People with PTSD don't get "healed of their past" because you cannot erase the memories whether they are conscious or not. You can get coping skills. You can 'unteach' the over-reaction of the amygdala so that it isn't always outgunning the cortex to shoot enemies that aren't there. Being healed of your past to me would make retriggering impossible. If you are healed, there is nothing to trigger.

On the other hand, ignoring, suppressing, avoiding one's past and pretending it didn't exist or that being sexually abused, physically beaten, emotionally terrorized didn't have a bit of impact on your life - sounds more like PTSD with a reason to trigger, re-experience. Childhoods inducing PTSD often induce other crappy coping skills.
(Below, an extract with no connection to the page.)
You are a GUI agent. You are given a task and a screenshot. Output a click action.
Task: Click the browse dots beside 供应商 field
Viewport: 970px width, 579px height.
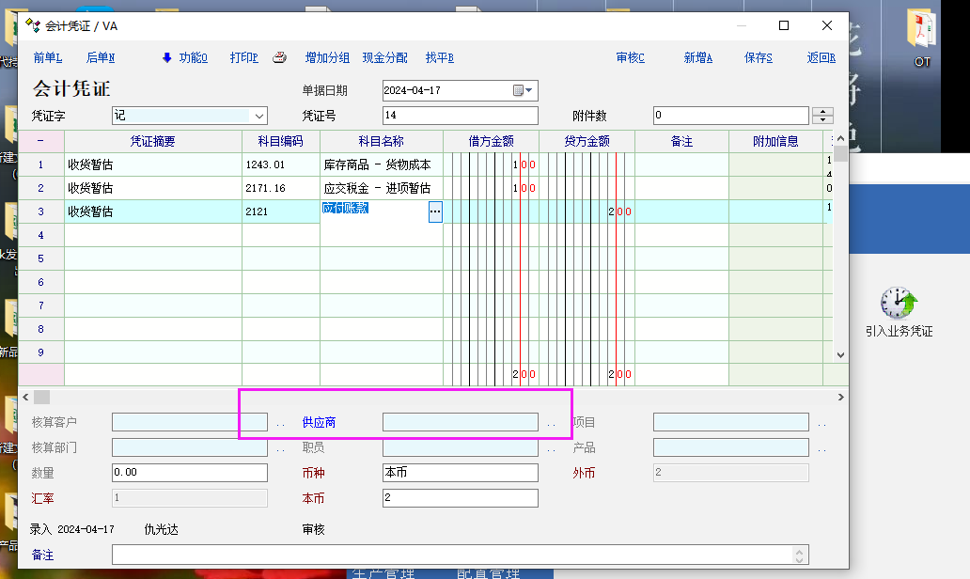pos(552,424)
To me - from your description - your wife is in avoidance, is looking for a "prince" to make her life better instantly when all the endeavors you've gone through to 'make it right' have in fact not. Gotta tell ya - I have worn these exact glass slippers and kissed a few toads - until I came to grips with my past, my diagnosis. I haven't fallen back in love with my husband, but I don't hate him now. We are working on rebuilding a relationship that does include intimacy when I can handle it. I can tell you confronting and accusing her won't get the result you want. I wish you much luck. In the mean time exercise, destress in ways you enjoy that are healthful, love your kids.
 
Thanks to all, Must admit that it has been awesome being able to vent. Thanks to Docs Gal for your comments and Leira for being able to give me a type of time frame. And I must say I am realising I need to do my things as she goes through hers. I refuse to put my life on hold or that of our gr8 children because of what my wife is going through. Of course with all sensitivity.

Anyway my wife is gone for about 10 days, Off doing what she wants to do and I will enjoy my time with our children while she is gone because before long I will be heading back to work for 5 weeks.